Theoretical Modeling of Surface Plasmon Resonance Biosensor Using Titanium Dioxide and Graphene Nanomaterial for Refractive Index Sensing

The most popular method to determine the sensitivity of surface plasmon resonance (SPR) sensors in the last couple of decades has been angular interrogation. The silver layer (Ag), a 2D layer of TiO2, and dielectric material layer such as silicon (Si) with heterostructure material graphene are all stacked in the proposed SPR sensor. To increase sensitivity of SPR sensor in the visible area, the device structure focuses on the Kretschmann configuration, by which a TiO2 sheet is sandwiched between silver and silicon sheets. The proposed device structure makes use of the operational wavelength of 633 nm. The numerical simulation has been performed in MATLAB software in this device structure.

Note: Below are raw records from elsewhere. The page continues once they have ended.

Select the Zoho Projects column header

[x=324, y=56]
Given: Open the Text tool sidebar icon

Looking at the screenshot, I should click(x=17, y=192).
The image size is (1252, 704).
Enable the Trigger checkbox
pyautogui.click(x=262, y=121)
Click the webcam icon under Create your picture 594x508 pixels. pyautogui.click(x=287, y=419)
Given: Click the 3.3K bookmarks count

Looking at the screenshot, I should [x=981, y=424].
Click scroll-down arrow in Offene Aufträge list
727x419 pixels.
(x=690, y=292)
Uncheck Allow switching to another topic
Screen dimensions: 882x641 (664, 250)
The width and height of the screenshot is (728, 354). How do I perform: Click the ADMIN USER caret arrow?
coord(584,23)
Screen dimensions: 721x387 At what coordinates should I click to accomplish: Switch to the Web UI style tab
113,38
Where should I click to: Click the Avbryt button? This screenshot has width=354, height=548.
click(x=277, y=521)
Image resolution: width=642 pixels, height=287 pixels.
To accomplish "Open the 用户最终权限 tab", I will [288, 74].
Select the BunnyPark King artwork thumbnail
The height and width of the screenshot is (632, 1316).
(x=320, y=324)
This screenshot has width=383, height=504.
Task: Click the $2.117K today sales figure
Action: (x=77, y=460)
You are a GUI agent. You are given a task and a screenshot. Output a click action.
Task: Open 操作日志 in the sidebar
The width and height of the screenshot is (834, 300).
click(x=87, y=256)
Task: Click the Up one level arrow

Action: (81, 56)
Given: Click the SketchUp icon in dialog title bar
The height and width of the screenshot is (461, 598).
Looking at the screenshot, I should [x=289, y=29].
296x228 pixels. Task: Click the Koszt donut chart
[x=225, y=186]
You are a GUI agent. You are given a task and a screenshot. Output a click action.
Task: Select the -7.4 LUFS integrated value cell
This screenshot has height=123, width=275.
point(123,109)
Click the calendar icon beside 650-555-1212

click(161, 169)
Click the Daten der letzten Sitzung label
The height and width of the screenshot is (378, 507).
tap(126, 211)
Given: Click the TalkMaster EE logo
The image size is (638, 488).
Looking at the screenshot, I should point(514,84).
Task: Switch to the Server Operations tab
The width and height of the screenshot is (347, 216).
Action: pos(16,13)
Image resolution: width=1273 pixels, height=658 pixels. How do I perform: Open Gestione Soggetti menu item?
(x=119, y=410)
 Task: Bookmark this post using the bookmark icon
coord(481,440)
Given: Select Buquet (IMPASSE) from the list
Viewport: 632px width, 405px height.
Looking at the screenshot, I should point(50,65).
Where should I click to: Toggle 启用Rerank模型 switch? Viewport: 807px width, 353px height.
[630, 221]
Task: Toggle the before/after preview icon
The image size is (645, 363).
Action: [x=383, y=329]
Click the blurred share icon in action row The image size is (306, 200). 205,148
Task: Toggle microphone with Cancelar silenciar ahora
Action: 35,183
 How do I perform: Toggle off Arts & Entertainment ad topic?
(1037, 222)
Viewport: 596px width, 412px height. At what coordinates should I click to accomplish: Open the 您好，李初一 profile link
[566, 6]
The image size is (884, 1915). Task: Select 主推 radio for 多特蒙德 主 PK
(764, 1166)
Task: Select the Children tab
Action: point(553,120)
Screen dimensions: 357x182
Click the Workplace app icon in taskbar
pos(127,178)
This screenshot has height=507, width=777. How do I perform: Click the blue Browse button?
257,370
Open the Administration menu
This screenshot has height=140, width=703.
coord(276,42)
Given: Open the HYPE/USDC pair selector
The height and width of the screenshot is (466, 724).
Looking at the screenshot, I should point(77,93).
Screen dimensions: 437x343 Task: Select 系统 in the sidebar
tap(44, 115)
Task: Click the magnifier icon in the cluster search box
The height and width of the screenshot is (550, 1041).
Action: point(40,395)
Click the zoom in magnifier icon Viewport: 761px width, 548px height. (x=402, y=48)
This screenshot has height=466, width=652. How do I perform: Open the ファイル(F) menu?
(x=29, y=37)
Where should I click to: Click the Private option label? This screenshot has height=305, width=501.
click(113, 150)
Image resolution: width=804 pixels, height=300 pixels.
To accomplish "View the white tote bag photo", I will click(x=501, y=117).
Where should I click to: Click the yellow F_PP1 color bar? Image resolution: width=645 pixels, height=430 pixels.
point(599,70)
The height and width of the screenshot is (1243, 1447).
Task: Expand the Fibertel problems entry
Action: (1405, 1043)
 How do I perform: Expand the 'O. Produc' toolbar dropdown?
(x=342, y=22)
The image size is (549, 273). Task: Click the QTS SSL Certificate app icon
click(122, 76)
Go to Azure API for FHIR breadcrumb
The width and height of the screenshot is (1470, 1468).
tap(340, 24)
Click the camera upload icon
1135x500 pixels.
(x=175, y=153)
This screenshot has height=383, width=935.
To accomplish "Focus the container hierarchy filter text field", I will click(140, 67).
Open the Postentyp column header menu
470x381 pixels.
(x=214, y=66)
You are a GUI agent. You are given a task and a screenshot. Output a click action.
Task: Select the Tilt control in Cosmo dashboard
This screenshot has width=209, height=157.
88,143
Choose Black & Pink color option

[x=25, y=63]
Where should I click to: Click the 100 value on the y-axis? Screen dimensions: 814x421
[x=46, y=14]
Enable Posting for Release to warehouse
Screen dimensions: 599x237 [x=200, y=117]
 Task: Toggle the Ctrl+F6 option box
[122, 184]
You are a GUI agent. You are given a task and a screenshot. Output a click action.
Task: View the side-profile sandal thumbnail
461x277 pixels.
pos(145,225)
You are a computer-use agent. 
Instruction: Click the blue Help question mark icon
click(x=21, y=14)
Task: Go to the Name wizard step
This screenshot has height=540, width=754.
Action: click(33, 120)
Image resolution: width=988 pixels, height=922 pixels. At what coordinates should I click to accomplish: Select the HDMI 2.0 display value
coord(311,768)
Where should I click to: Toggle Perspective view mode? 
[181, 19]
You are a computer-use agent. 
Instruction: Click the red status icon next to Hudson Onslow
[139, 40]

The simulation results show that an analyte of refractive indices ranges 1.345–1.350. A single layer of silicon 3 nm and TiO2 10 nm makes up the suggested SPR configuration, which increases the sensitivity to 281° RIU−1. Herein, it has also been computed the figure of merit, detection accuracy, limit of detection, full width at half maximum, and transverse magnetic electric field intensity. The biomedical and chemical fields have benefited from the proposed SPR sensor structure design. A surface plasmon resonance‐based sensor has been designed and analyzed theoretically using MATLAB software. The proposed structure offers sensitivity up to 281 deg RIU−1. Performance parameters such as figure of merit, limit of detection and full width at half maxima have also been calculated.